Ermenistan Başbakanı Nikol Paşinyan, "The Telegraph" gazetesi muhabiri Roland Oliphant'a verdiği ve Facebook sayfasından yayımladığı röportajında, gündeme dair soruları yanıtladı.
Muhabirin, Ermenistan'ın gelecekte NATO üyeliğini düşünüp düşünmediği sorusu üzerine Paşinyan, ülkesinin Rusya ile güvenlik alanında işbirliğini reddetmediğini ancak savunma alanında yönelimlerini çeşitlendirmek amacıyla çalışmalar yürüttüğünü ifade etti.

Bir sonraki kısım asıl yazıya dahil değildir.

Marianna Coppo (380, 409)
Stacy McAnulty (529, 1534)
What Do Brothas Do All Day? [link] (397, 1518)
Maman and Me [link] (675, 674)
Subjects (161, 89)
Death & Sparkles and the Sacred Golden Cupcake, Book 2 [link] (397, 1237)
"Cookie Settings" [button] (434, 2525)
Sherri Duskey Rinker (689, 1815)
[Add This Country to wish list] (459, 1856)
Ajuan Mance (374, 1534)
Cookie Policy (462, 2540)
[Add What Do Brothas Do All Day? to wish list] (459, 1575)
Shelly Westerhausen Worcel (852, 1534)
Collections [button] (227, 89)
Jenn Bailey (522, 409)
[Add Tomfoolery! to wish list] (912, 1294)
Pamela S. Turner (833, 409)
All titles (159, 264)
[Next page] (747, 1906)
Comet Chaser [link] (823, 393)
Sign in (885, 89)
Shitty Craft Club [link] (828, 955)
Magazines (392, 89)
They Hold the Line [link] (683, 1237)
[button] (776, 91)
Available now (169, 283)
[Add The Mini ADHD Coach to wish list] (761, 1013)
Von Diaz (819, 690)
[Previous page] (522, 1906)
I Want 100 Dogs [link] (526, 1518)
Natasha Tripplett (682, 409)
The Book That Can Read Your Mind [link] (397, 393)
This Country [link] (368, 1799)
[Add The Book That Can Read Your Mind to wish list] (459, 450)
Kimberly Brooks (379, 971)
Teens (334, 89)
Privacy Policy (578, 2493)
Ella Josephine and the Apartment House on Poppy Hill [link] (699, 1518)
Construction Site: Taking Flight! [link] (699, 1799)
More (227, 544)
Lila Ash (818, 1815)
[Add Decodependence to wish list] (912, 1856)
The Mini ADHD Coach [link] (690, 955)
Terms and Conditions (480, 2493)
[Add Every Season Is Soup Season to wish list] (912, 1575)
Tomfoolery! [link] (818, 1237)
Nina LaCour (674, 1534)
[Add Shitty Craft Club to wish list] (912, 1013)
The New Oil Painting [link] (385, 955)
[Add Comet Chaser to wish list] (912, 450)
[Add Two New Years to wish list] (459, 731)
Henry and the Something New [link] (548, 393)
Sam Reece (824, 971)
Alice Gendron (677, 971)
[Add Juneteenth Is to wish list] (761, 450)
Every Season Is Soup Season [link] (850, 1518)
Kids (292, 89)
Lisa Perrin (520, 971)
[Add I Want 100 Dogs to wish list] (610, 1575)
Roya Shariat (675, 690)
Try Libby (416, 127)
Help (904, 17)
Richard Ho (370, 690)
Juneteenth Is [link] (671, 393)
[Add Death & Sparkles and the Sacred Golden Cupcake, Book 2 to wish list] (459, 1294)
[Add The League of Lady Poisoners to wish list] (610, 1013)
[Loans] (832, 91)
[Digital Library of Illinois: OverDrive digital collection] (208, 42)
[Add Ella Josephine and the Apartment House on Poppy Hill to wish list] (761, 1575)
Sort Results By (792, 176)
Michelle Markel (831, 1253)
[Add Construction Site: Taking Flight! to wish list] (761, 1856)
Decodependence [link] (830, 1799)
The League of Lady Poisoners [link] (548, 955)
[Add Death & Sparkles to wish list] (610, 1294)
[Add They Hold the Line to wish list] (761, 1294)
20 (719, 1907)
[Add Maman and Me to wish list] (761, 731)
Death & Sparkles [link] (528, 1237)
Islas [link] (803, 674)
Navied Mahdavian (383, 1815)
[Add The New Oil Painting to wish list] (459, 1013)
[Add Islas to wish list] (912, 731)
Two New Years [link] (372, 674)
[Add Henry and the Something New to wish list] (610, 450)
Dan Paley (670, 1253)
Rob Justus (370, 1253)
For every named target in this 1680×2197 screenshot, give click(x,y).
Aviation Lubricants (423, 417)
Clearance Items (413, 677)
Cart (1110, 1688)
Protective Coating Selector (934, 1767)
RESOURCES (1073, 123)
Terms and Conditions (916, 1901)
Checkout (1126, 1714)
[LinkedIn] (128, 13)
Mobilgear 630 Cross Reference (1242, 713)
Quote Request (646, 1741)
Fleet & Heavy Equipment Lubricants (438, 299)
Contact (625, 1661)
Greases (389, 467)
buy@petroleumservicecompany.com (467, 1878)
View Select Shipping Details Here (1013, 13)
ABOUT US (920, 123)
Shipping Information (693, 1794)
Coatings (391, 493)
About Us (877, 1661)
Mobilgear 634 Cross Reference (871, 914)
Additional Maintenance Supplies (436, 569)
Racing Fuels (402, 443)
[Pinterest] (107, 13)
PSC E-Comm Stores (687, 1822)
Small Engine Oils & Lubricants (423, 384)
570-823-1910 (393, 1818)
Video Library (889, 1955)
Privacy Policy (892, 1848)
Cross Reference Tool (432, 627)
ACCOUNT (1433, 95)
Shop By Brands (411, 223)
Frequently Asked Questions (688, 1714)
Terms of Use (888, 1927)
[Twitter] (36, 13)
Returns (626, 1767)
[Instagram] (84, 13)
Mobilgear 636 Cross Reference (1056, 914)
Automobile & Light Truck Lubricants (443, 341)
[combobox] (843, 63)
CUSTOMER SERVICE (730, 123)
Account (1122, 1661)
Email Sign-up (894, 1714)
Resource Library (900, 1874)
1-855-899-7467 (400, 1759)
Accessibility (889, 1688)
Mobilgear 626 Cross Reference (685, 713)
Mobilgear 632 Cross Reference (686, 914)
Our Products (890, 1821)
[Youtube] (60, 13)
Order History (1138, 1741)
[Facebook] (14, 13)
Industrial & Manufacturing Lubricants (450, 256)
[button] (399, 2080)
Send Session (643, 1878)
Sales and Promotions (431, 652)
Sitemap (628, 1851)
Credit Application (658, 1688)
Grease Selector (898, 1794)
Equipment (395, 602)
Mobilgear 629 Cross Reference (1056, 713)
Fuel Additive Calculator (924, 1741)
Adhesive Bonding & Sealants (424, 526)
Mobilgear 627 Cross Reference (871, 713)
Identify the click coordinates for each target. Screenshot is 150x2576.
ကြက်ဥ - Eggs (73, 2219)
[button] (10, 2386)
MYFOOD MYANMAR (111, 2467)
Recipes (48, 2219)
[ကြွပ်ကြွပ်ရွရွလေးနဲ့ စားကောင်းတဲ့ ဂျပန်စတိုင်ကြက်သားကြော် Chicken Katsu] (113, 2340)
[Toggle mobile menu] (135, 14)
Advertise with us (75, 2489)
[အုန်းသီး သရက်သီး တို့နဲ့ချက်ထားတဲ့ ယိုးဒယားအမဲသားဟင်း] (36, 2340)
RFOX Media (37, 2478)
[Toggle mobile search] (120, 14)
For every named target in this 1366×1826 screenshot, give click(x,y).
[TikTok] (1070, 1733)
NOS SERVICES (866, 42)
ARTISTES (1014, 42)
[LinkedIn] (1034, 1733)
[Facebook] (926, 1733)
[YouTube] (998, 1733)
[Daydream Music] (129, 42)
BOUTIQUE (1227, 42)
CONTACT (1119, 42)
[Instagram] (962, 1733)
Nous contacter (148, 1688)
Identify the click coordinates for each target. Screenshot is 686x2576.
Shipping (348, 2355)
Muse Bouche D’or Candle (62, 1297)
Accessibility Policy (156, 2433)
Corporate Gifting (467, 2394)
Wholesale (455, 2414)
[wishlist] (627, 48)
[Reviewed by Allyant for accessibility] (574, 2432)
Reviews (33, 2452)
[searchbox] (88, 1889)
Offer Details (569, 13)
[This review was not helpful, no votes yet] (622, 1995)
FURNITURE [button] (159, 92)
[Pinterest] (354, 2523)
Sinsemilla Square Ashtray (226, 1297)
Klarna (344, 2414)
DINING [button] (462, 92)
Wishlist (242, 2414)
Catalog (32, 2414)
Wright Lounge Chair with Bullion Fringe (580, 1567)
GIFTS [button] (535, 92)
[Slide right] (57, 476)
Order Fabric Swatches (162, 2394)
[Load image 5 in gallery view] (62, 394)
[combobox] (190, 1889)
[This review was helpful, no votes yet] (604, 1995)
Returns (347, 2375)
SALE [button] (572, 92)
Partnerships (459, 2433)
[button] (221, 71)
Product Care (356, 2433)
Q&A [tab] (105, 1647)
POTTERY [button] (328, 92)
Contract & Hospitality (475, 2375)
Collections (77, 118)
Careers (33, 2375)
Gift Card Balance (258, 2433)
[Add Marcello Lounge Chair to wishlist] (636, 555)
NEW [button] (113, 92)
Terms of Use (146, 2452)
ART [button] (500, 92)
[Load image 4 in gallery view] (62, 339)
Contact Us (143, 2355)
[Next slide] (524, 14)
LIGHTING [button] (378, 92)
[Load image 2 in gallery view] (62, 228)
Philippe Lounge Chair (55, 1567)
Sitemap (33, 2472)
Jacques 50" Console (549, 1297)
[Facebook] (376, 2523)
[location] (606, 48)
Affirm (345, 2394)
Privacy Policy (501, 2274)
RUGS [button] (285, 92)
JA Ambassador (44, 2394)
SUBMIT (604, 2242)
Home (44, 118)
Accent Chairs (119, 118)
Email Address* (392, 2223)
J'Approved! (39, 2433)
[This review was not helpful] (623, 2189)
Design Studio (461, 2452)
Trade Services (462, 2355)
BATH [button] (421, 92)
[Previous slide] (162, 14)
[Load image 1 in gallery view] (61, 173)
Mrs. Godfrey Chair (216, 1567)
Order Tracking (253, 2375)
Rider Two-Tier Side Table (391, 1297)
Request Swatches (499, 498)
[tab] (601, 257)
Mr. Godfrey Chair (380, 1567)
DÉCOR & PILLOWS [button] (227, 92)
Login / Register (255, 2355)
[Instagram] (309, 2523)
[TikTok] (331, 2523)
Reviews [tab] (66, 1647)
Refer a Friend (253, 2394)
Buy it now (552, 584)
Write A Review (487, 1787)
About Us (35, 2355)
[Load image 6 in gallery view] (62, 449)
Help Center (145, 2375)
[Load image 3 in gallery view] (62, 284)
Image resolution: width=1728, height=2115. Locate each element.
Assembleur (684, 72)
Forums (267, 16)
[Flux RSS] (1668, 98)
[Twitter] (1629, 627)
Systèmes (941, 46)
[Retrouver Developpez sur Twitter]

Paşinyan, ülkesinin güvenlik alanında bazı ülkelerle işbirliği görüşmeleri yaptığını belirterek, "ABD, Fransa, Hindistan ya da AB ile güvenlik ilişkilerimiz doğal olarak Rusya'ya karşı değil ancak geçmişte sahip olduğumuz güvenlik ilişkileri güvenlik ihtiyaçlarımızı karşılamıyor." dedi.
Başbakan Paşinyan, ülkesinde NATO'ya üyelik konusunun ve tartışmasının gündemde olmadığını, mevcut "Bireysel Ortaklık Eylem Planı"nın üyeliği içermeyen yeni ortaklık formatına dönüştürülmesine dair çalışmalar yapıldığını kaydetti.
Paşinyan, şu anda yasal olarak Kolektif Güvenlik Anlaşması Örgütü (KGAÖ) üyesi olduklarını ancak bu blok stratejisinin uzun vadede Ermenistan'ın çıkarlarına uygun olup olmadığı konusunda tartışmaların sürdüğünü vurguladı.
Ermenistan Başbakanı, son dönemde en önemli konunun Gürcistan'ın AB'ye aday ülke statüsü kazanması olduğuna, göreve gelmesinden önce ülkesinin Birlik ile Kapsamlı ve Geliştirilmiş Ortaklık Anlaşması imzaladığına, anlaşmanın uygulama safhası kapsamında ilişkileri derinleştirdiklerine dikkati çekerek, "Ermenistan, AB'ye mümkün görüldüğü ölçüde yakınlaşmaya hazır." ifadesini kullandı.
Paşinyan, muhabirin 1 Şubat'tan itibaren Roma Statüsü'nü kabul ettikleri ve resmen üye oldukları Uluslararası Ceza Mahkemesinin (UCM) Rusya Devlet Başkanı Vladimir Putin'e yönelik yakalama kararının, Putin'in Erivan'a gelmesi halinde uygulanıp uygulanmayacağı sorusu üzerine, UCM üyeliğinin Ermenistan'ın güvenlik seviyesinin yükseltilmesi maksadıyla alınan karar olduğunu, söz konusu yakalama kararının yasal çerçevede Ermenistan mahkemeleri tarafından ele alınması gerektiğini, kendisinin bu konuda yetkisinin bulunmadığını ve görevdeki devlet başkanlarının statüleri gereği dokunulmazlıkları olduğu konusunda hukukçu görüşleri bulunduğunu belirtti.